February 8, 2010

"Exxon Shipping Co. v. Baker: Why the Supreme Court Missed the Boat on Punitive Damages"

Not many law students would feel comfortable publishing an article accusing the Supreme Court of biased, results-oriented judging. But University of Akron School of Law student Maria C. Klutinoty has no such qualms. She has written an article blasting the Supreme Court for its decision last year two years ago in Exxon Shipping, which adopted a maximum 1-to1 ratio for punitive damages to compensatory damages in federal maritime cases. The article suggests that the Justice Souter's majority opinion resulted from a bias in favor of major corporations:

In light of the fact that the defendant here was Exxon Shipping, a major corporation, some have concluded that this decision was the product of a conservative Court that placed the interests of business above the need to punish and deter wrongful conduct. This possible bias certainly may have played a role in the Court's decision, which appears to be much more concerned with protecting Exxon than with deterring other corporations from acting similarly.

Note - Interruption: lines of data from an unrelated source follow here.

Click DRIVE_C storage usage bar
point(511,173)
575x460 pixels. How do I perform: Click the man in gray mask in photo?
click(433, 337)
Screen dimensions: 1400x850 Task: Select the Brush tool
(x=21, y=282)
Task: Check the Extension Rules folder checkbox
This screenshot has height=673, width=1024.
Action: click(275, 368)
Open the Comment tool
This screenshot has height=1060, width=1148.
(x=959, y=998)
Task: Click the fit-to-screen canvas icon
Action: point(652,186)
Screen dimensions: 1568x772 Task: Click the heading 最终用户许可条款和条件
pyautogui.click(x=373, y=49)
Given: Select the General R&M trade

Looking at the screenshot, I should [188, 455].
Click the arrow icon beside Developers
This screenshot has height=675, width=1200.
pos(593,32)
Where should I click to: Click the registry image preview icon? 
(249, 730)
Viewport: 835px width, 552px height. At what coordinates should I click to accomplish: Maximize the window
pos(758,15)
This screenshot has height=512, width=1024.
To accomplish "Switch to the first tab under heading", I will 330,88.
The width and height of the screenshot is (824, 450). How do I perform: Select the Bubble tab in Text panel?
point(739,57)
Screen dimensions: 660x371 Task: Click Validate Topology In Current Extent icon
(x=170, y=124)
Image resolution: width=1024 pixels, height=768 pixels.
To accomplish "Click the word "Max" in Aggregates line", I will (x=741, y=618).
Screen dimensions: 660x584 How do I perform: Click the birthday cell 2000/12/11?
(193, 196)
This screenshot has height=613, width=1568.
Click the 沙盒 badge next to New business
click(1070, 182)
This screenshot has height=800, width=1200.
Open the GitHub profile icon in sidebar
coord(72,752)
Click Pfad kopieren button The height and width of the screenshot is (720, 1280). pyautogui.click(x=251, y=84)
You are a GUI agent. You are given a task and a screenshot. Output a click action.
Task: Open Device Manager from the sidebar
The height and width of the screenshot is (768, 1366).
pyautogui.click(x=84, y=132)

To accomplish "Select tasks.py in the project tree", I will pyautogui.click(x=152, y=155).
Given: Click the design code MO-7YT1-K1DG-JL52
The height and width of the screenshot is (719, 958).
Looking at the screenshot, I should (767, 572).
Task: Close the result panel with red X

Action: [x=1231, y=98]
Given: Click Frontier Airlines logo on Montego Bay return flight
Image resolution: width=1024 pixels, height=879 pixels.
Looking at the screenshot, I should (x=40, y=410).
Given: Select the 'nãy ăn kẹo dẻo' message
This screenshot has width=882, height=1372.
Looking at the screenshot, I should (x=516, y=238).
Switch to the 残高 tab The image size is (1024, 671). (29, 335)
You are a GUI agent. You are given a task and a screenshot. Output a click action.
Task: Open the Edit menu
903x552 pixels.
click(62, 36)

The article concludes that lower courts should not apply Exxon Shipping outside the maritime context because the standard adopted in that opinion "eviscerated and rendered completely meaningless and void" the deterrence objective of punitive damages. The article, entitled "Exxon Shipping Co. v. Baker: Why the Supreme Court Missed the Boat on Punitive Damages," is available on Westlaw: at 43 AKRONLR 203.